Abilities and powers
As in the first game, the player has access to supernatural powers. These powers are optional and may be rejected. Independently from whether these supernatural powers are rejected or not, the player receives a heart item which aids in the discovery of bonecharms and runes; these provide passive perks and skill points, respectively; if the powers are not accepted, runes are converted into additional coins. The heart also reveals whether those the player comes across are sympathetic, guilty or murderous. Unlike the first game, the upgrading system was changed to a skill tree with multiple paths and more possible upgrades; a power may have a lethal or non-lethal upgrade. Each character has unique powers. "Dark Vision", the power that more easily identifies the player's surroundings, including where an enemy directs their gaze, is available to both. Another skill tree, applied to both playable characters, unlock more passive abilities which do not consume mana, such as the ability to run faster and jump higher, or the ability to craft bonecharms.

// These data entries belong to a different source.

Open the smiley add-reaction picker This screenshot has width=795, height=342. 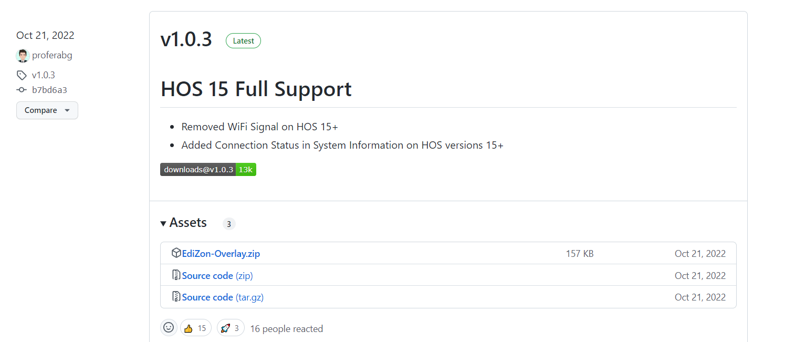pos(169,328)

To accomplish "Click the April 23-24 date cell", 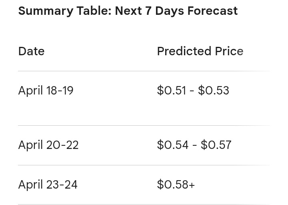I will pos(48,185).
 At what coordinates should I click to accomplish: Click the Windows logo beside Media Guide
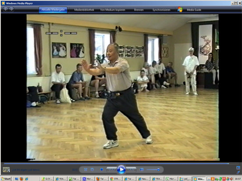pos(180,10)
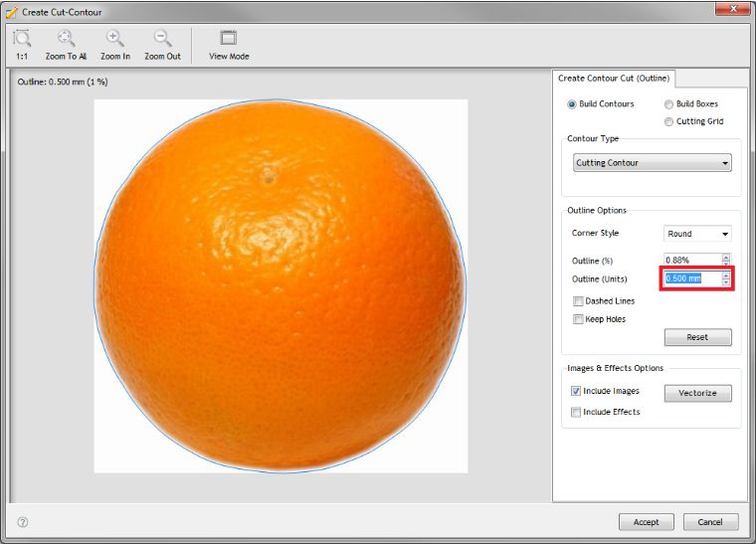Switch to Create Contour Cut (Outline) tab
Viewport: 756px width, 544px height.
[614, 79]
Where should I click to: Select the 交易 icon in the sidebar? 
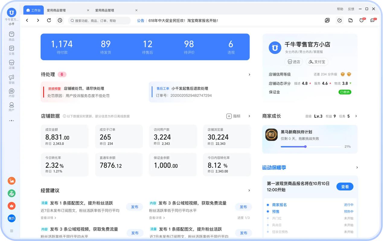point(11,50)
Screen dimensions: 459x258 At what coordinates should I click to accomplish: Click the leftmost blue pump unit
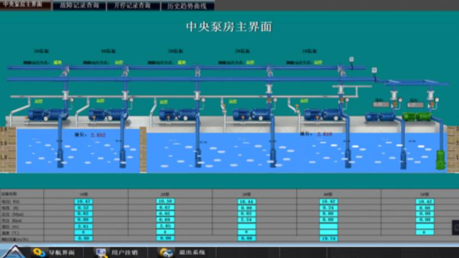pyautogui.click(x=47, y=115)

Corvo retains many of the powers available in the first game, though his progress in them has been reset. "Blink" still teleports him to a chosen location, but in addition can be upgraded to freeze time or impart damage on impact with the momentum gained from teleportation. Corvo may summon rats with "Devouring Swarm" to clear dead bodies before bloodflies lay eggs in them. While its original use allowed Corvo to possess animals and humans, "Possession" is enhanced to take control of dead bodies as well as multiple hosts in succession. "Bend Time" can be used to slow down time, circumventing dangerous checkpoints or reaching enemies unobserved. The ability known as "Windblast" enables Corvo to summon a blast of wind that can deflect projectiles and push enemies off ledges. Emily has powers new to the series, including "Far Reach", which allows her to pull objects and enemies toward her and travel without physical movement by clasping onto something to propel herself forward. She can use "Mesmerize" to distract her enemies, moving them into a state of sedation. "Domino" permits Emily to connect several of her enemies together so that they share the same outcome. With "Shadow Walk", she is turned into a shadowy cloud that moves swiftly and changes tangibility at will. "Doppelganger" conjures a clone of Emily in order to misdirect her opponents, and can work alongside "Domino".